Western audiences can never understand why Porco Rosso has a pig's head, and this insistence on literal "realism" in animation is slightly depressing. Nothing about this medium is real. You are looking at pencil drawings and paintings, not actors on a soundstage. You are looking at something that is itself a product of the imagination, and that fact carries a certain surrealism and symbolism in its very bones.
Miyazaki portrays Marco as a pig because it represents his disgust with humanity as a result of his experiences fighting the Great War. He feels disconnected from the outside world, not only those who never had to fight, but those who allowed the war to happen. The war robbed him of his best friend who had just married his true love, and out of loyalty he has stood aside all these years. He has lost his friendships and his very future, and has accepted this as his personal cross to bear, a survival's guilt that manifests in the curse of the pig face.

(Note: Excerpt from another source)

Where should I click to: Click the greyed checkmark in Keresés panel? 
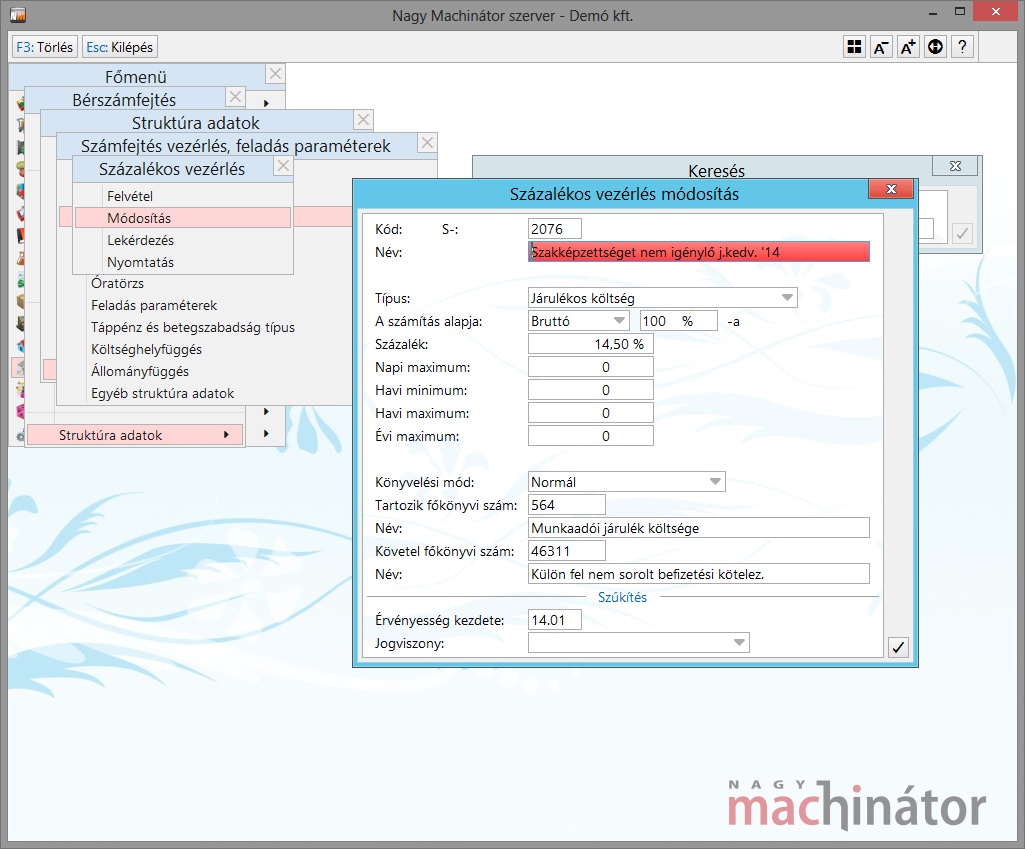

Much like Howl's Moving Castle, this movie shows us the psychological costs of war and what it does to those who fight. Howl the wizard was slowly turned into a monster that overcame his humanity and identity, leaving him an inanimate creature by the very end. Marco/Porco is likewise split between two identities and has lost his true sense of self. It is only by making a new friendship with Fio that he begins to reclaim his humanity once more.
Marco is deep in his work on the beach, and so he lowers his guard, lowering the mask that he shows to the outside world. We see his true face, or at least the romantic ideal of how he would look, as an older version of the young boy who fought the war. Perhaps he is meditating on that conflict and his vow to kill his rival, Curtis. Porco Rosso has famously vowed never to take another life (a fact that is revealed later), but now he seems prepared to cross that line. But then Fio moves and he is quickly snapped out of his meditative state. Porco is back in character.

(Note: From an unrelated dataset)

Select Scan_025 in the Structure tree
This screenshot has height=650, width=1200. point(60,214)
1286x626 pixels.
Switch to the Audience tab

The image of Marco also serves as foreshadowing to his story of the great air battle, in which so many pilots were killed, including his childhood friend. It also anticipates the coming battle, which is expected to be a fight to the death. We know why Curtis is fighting. He's fighting to take Porco's place, not only in the skies but at Gina's side. But why is Porco fighting? Is it pure cynicism and detachment, or merely revenge? Is he fighting to hold onto Gina, who he loves yet also keeps at arm's length? Should he still be duty-bound to a friend long deceased? Should he run away with Fio instead? Should he still cling to his own myth and identity? And what if clinging onto that mythical identity costs him everything else? Who will you become once you can no longer be yourself?

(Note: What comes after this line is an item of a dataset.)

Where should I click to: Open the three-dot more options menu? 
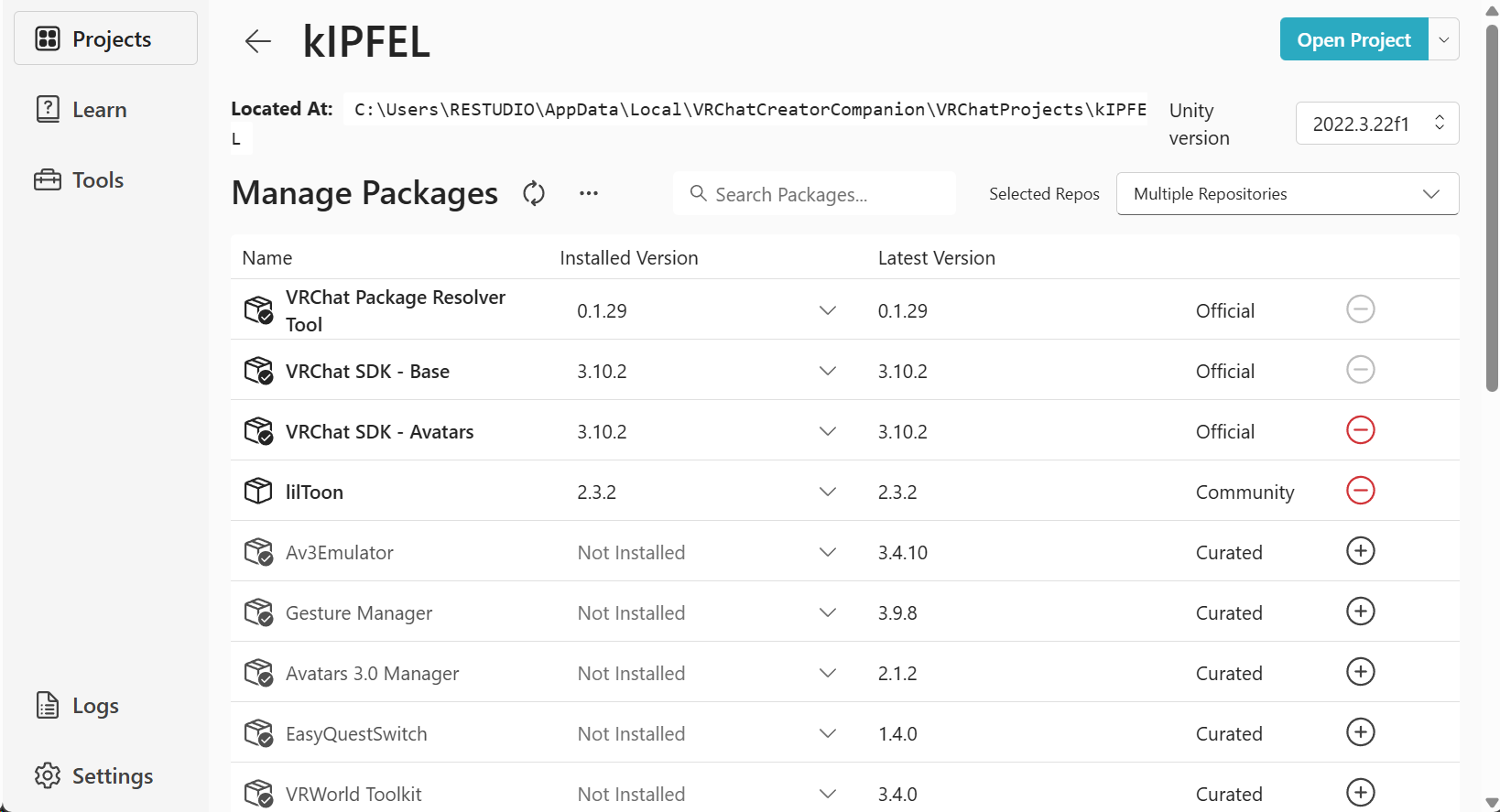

All things must pass. This is the major emotional thrust of this movie. This is the lesson that Porco must learn in order to survive, and this shot and scene is where all those threads come together. The climax isn't really the air battle, which ends in a comical cartoon farce. Miyazaki isn't interested in machismo or settling scores. He will instead take the air out of the tires and turn the external conflict into one big joke. It's the internal conflict that matters. There the real war will be lost or won.